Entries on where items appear
####################

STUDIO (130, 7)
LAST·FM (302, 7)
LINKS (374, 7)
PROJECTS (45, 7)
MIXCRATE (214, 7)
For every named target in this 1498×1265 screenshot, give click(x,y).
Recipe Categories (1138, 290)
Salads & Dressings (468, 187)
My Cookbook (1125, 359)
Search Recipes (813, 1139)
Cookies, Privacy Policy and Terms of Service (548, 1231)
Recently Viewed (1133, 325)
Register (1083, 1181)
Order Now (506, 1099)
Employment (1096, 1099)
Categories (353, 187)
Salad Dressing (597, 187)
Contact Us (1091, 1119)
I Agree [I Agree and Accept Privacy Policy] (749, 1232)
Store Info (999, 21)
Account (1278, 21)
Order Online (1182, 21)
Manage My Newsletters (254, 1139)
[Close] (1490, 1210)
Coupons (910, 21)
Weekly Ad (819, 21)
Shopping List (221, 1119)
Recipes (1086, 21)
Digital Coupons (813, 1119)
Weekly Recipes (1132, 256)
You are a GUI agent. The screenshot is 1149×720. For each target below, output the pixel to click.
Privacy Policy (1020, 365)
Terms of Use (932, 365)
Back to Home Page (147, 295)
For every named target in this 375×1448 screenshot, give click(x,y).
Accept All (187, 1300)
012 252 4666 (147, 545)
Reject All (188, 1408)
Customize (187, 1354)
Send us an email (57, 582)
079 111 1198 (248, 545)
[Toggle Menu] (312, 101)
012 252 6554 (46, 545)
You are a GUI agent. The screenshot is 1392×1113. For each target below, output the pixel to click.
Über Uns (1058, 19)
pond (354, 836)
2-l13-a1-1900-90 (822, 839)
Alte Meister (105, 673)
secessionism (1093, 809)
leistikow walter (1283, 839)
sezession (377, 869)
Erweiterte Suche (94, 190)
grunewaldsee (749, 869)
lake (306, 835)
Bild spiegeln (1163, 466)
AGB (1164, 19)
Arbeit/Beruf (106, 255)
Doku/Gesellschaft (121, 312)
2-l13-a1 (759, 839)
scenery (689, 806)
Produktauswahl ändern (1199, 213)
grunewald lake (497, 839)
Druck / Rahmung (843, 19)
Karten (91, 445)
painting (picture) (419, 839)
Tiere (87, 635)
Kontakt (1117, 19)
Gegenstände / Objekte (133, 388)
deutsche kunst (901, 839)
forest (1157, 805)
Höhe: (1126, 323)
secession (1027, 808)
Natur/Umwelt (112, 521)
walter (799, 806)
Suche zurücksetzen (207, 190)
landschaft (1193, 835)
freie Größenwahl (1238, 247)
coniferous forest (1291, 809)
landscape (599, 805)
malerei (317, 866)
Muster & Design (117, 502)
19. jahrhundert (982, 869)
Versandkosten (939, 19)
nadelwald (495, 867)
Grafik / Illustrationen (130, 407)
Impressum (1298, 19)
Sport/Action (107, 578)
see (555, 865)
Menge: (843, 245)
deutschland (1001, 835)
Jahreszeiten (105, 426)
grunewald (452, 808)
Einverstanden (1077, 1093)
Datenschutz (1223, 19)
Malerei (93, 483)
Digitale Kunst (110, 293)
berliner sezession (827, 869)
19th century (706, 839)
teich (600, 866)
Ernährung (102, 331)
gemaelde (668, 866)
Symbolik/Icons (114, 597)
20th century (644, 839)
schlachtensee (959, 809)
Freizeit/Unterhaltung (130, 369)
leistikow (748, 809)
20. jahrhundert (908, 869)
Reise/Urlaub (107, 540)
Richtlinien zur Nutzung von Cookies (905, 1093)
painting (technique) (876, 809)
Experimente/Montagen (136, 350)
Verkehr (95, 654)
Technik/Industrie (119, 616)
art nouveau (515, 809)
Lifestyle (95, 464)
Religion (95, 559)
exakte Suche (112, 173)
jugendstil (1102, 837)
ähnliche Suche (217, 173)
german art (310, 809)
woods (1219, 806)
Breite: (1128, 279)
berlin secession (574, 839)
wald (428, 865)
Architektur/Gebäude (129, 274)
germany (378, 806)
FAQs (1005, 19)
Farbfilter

####################

▶ _DIRECTION_: Express the lines above as a JSON list of strings, one string per line, leaving out any blank lines.

▶ _FULL ANSWER_:
[
  "STUDIO (130, 7)",
  "LAST·FM (302, 7)",
  "LINKS (374, 7)",
  "PROJECTS (45, 7)",
  "MIXCRATE (214, 7)",
  "For every named target in this 1498×1265 screenshot, give click(x,y).",
  "Recipe Categories (1138, 290)",
  "Salads & Dressings (468, 187)",
  "My Cookbook (1125, 359)",
  "Search Recipes (813, 1139)",
  "Cookies, Privacy Policy and Terms of Service (548, 1231)",
  "Recently Viewed (1133, 325)",
  "Register (1083, 1181)",
  "Order Now (506, 1099)",
  "Employment (1096, 1099)",
  "Categories (353, 187)",
  "Salad Dressing (597, 187)",
  "Contact Us (1091, 1119)",
  "I Agree [I Agree and Accept Privacy Policy] (749, 1232)",
  "Store Info (999, 21)",
  "Account (1278, 21)",
  "Order Online (1182, 21)",
  "Manage My Newsletters (254, 1139)",
  "[Close] (1490, 1210)",
  "Coupons (910, 21)",
  "Weekly Ad (819, 21)",
  "Shopping List (221, 1119)",
  "Recipes (1086, 21)",
  "Digital Coupons (813, 1119)",
  "Weekly Recipes (1132, 256)",
  "You are a GUI agent. The screenshot is 1149×720. For each target below, output the pixel to click.",
  "Privacy Policy (1020, 365)",
  "Terms of Use (932, 365)",
  "Back to Home Page (147, 295)",
  "For every named target in this 375×1448 screenshot, give click(x,y).",
  "Accept All (187, 1300)",
  "012 252 4666 (147, 545)",
  "Reject All (188, 1408)",
  "Customize (187, 1354)",
  "Send us an email (57, 582)",
  "079 111 1198 (248, 545)",
  "[Toggle Menu] (312, 101)",
  "012 252 6554 (46, 545)",
  "You are a GUI agent. The screenshot is 1392×1113. For each target below, output the pixel to click.",
  "Über Uns (1058, 19)",
  "pond (354, 836)",
  "2-l13-a1-1900-90 (822, 839)",
  "Alte Meister (105, 673)",
  "secessionism (1093, 809)",
  "leistikow walter (1283, 839)",
  "sezession (377, 869)",
  "Erweiterte Suche (94, 190)",
  "grunewaldsee (749, 869)",
  "lake (306, 835)",
  "Bild spiegeln (1163, 466)",
  "AGB (1164, 19)",
  "Arbeit/Beruf (106, 255)",
  "Doku/Gesellschaft (121, 312)",
  "2-l13-a1 (759, 839)",
  "scenery (689, 806)",
  "Produktauswahl ändern (1199, 213)",
  "grunewald lake (497, 839)",
  "Druck / Rahmung (843, 19)",
  "Karten (91, 445)",
  "painting (picture) (419, 839)",
  "Tiere (87, 635)",
  "Kontakt (1117, 19)",
  "Gegenstände / Objekte (133, 388)",
  "deutsche kunst (901, 839)",
  "forest (1157, 805)",
  "Höhe: (1126, 323)",
  "secession (1027, 808)",
  "Natur/Umwelt (112, 521)",
  "walter (799, 806)",
  "Suche zurücksetzen (207, 190)",
  "landschaft (1193, 835)",
  "freie Größenwahl (1238, 247)",
  "coniferous forest (1291, 809)",
  "landscape (599, 805)",
  "malerei (317, 866)",
  "Muster & Design (117, 502)",
  "19. jahrhundert (982, 869)",
  "Versandkosten (939, 19)",
  "nadelwald (495, 867)",
  "Grafik / Illustrationen (130, 407)",
  "Impressum (1298, 19)",
  "Sport/Action (107, 578)",
  "see (555, 865)",
  "Menge: (843, 245)",
  "deutschland (1001, 835)",
  "Jahreszeiten (105, 426)",
  "grunewald (452, 808)",
  "Einverstanden (1077, 1093)",
  "Datenschutz (1223, 19)",
  "Malerei (93, 483)",
  "Digitale Kunst (110, 293)",
  "berliner sezession (827, 869)",
  "19th century (706, 839)",
  "teich (600, 866)",
  "Ernährung (102, 331)",
  "gemaelde (668, 866)",
  "Symbolik/Icons (114, 597)",
  "20th century (644, 839)",
  "schlachtensee (959, 809)",
  "Freizeit/Unterhaltung (130, 369)",
  "leistikow (748, 809)",
  "20. jahrhundert (908, 869)",
  "Reise/Urlaub (107, 540)",
  "Richtlinien zur Nutzung von Cookies (905, 1093)",
  "painting (technique) (876, 809)",
  "Experimente/Montagen (136, 350)",
  "Verkehr (95, 654)",
  "Technik/Industrie (119, 616)",
  "art nouveau (515, 809)",
  "Lifestyle (95, 464)",
  "Religion (95, 559)",
  "exakte Suche (112, 173)",
  "jugendstil (1102, 837)",
  "ähnliche Suche (217, 173)",
  "german art (310, 809)",
  "woods (1219, 806)",
  "Breite: (1128, 279)",
  "berlin secession (574, 839)",
  "wald (428, 865)",
  "Architektur/Gebäude (129, 274)",
  "germany (378, 806)",
  "FAQs (1005, 19)",
  "Farbfilter"
]